Re: Solr suggester : duplicate suggestions

Posted by Dhanesh Radhakrishnan <dh...@hifx.co.in>.
@Paras Lehana.. Thanks for the reply
Yes "and" is present in the stop words list.



Dhanesh S.RSenior Technical Leade : dhanesh@hifx.co.in  | w : www.hifx.in712
 t   : (+91) 484 4011750
m : (+91) 994 666 6703


On Fri, Jan 10, 2020 at 3:07 PM Paras Lehana <pa...@indiamart.com>
wrote:

> Hi Dhanesh,
>
> Although I handle Auto-Suggest, I have worked a little with Suggester
> component. Suggester provides results as you type. Do you really need it?
>
> Also, I don't know if I'm correct, but where have you described '&' to be
> replaced with 'and'? Is 'and' present in your stopwords list?
>
> I think posting the query and results for both cases of first problem will
> help us more.
>
> On Thu, 9 Jan 2020 at 20:50, Dhanesh Radhakrishnan <dh...@hifx.co.in>
> wrote:
>
> > Dear all,
> > I'm facing two issues with solr suggester component.
> >
> > *First *
> > If I typed "Fire and safety", I'll get the result. But If I type "Fire &
> > safety" suggester is not showing
> >
> > *Second*
> > I'm getting duplicate suggestions  in suggester
> >
> >  "suggest": {
> >         "categorySuggester": {
> >             "software": {
> >                 "numFound": 100,
> >                 "suggestions": [
> >                     {
> >                         "term": "Software And Web Development||6070",
> >                         "weight": 0,
> >                         "payload": ""
> >                     },
> >                     {
> >                         "term": "Software And Web Development||6070",
> >                         "weight": 0,
> >                         "payload": ""
> >                     },
> >                     {
> >                         "term": "Software And Web Development||6070",
> >                         "weight": 0,
> >                         "payload": ""
> >                     }
> >                     ........
> >                     ........
> >                     ........

◆ **Data**

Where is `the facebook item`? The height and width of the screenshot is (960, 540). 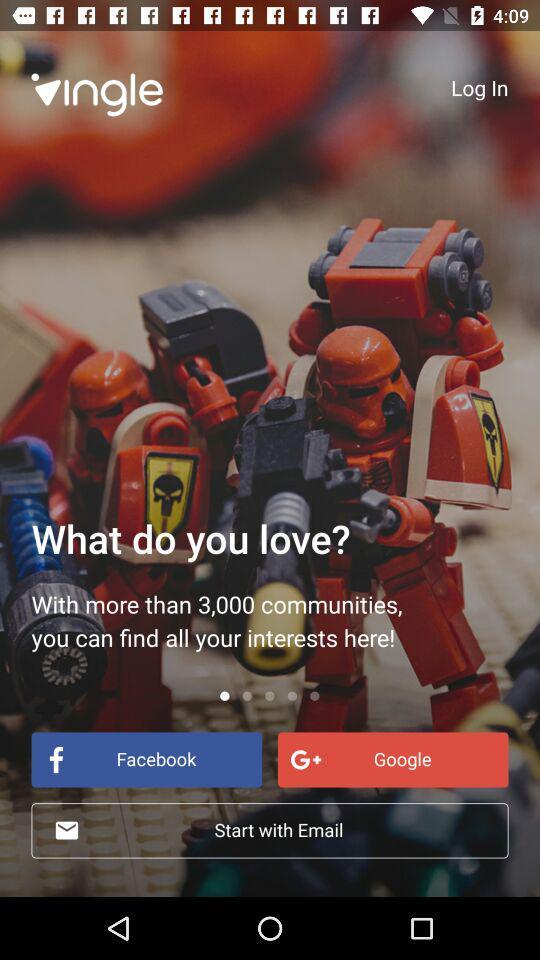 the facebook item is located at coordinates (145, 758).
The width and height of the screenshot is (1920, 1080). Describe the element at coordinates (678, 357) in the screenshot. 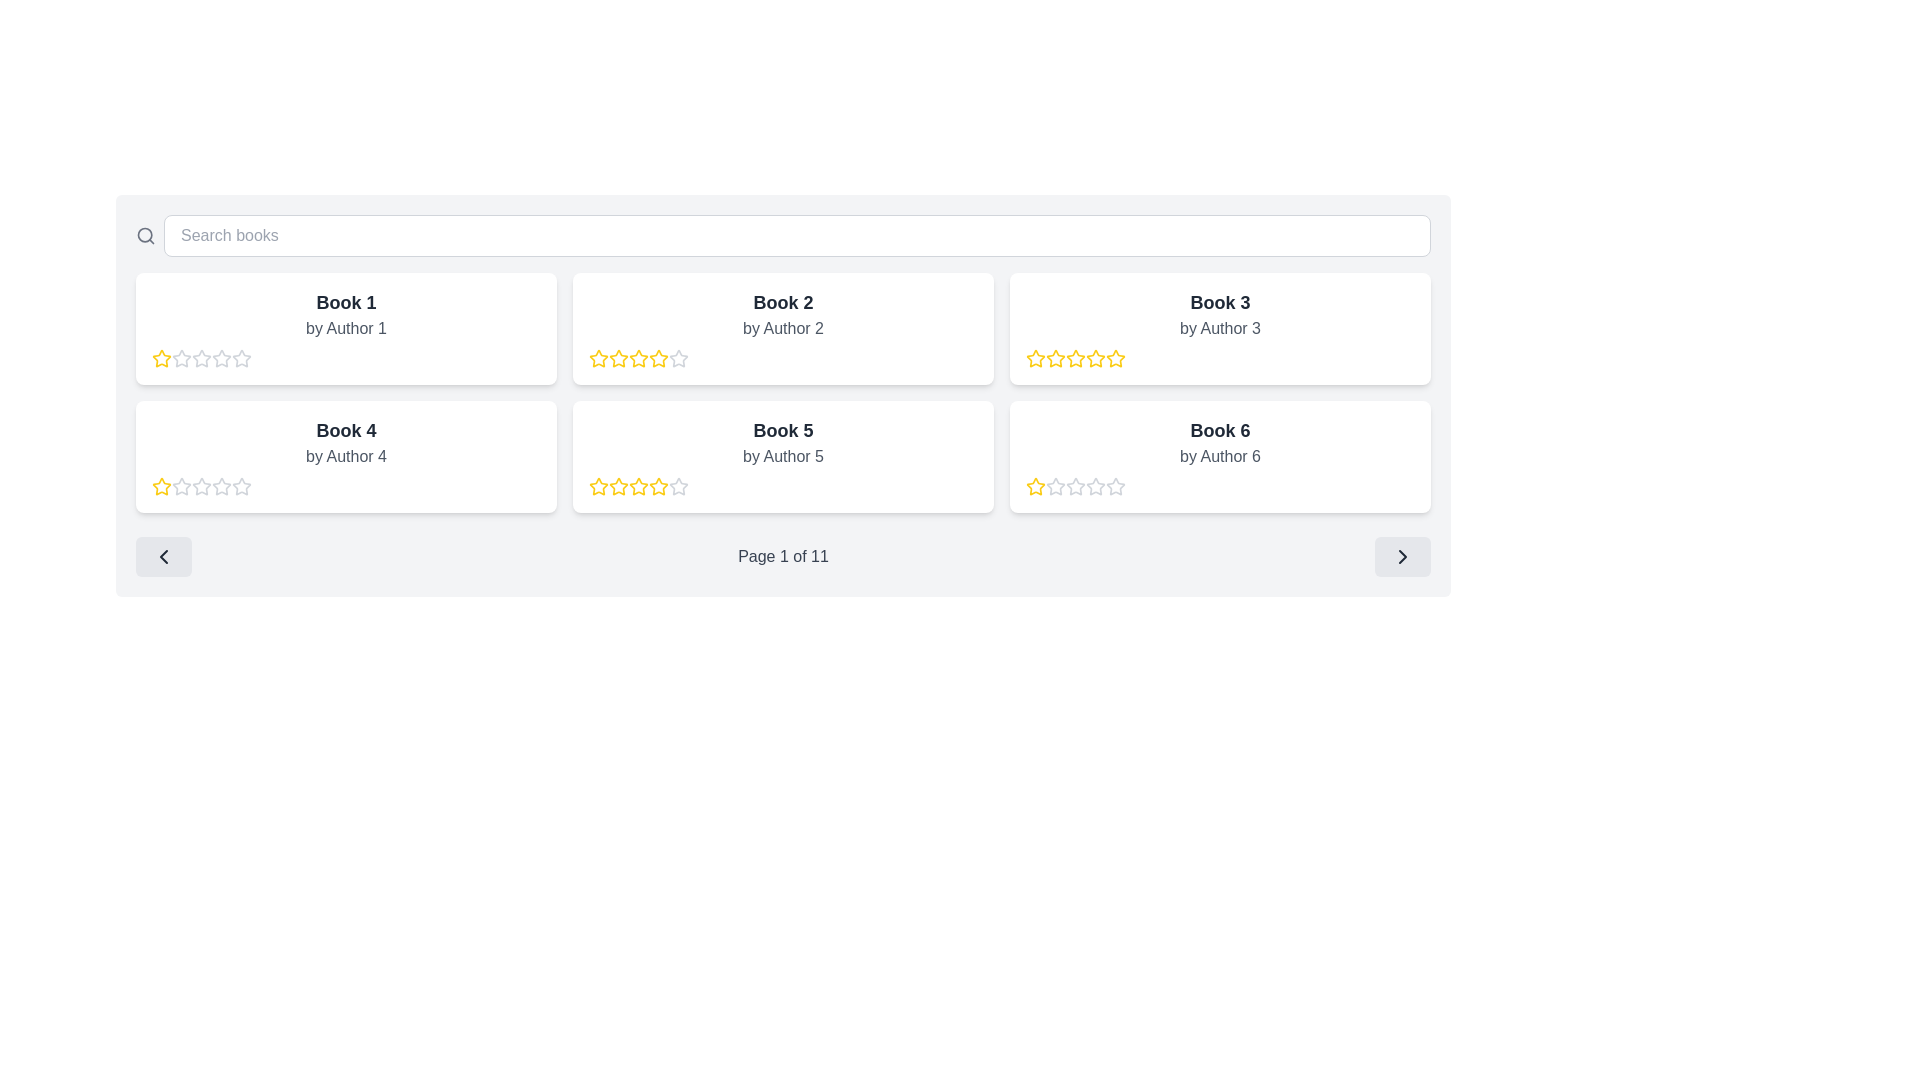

◆ **Exercise task A**
Translate this sentence from the Solr suggester thread into Spanish: "Suggester provides results as you type."
◆ **Exercise task B**
In the Solr suggester thread, which term shows up again and again among the duplicate suggestions?
◆ **Exercise task C**
Pick up the Solr suggester thread at the point where it stops and carry it on.

◆ **Written answer A**
Suggester ofrece resultados a medida que escribes.

◆ **Written answer B**
"Software And Web Development||6070"

◆ **Written answer C**
> >
> >                 ]
> >             }
> >         }
> >     }
> >
> >
> >
> > Here is my configuration
> >
> > In solrconfig.xml
> >
> >
> > <searchComponent name="suggest" class="solr.SuggestComponent">
> >         <lst name="suggester">
> >             <str name="name">categorySuggester</str>
> >             <str name="lookupImpl">AnalyzingInfixLookupFactory</str>
> >             <str name="suggestAnalyzerFieldType">text_suggest</str>
> >             <str name="dictionaryImpl">DocumentDictionaryFactory</str>
> >             <str name="field">categoryAutoComplete</str>
> >            <str name="weightField">categoryRank</str>
> >             <str name="buildOnStartup">false</str>
> >             <str name="buildOnCommit">false</str>
> >             <str name="indexPath">/dictionary/category</str>
> >             <bool name="exactMatchFirst">true</bool>
> >             <str name="highlight">false</str>
> >   </lst>
> > </searchComponent>
> >
> >
> >
> > In schema.xml
> >
> > <field name="categoryAutoComplete" type="text_suggest" indexed="true"
> > stored="true"  multiValued="true" />
> >
> >
> > <fieldType class="solr.TextField" name="text_suggest"
> > positionIncrementGap="100">
> >     <analyzer type="index">
> >         <tokenizer class="solr.StandardTokenizerFactory"/>
> >         <filter class="solr.WordDelimiterFilterFactory"
> > generateWordParts="1" generateNumberParts="1" catenateWords="1"
> > catenateNumbers="1" catenateAll="0" splitOnCaseChange="1"/>
> >         <filter class="solr.StandardFilterFactory"/>
> >         <filter class="solr.LowerCaseFilterFactory"/>
> >         <filter class="solr.StopFilterFactory" ignoreCase="true"
> > words="stopwords.txt"/>
> >         <filter class="solr.SynonymFilterFactory" synonyms="synonyms.txt"
> > ignoreCase="true" expand="true"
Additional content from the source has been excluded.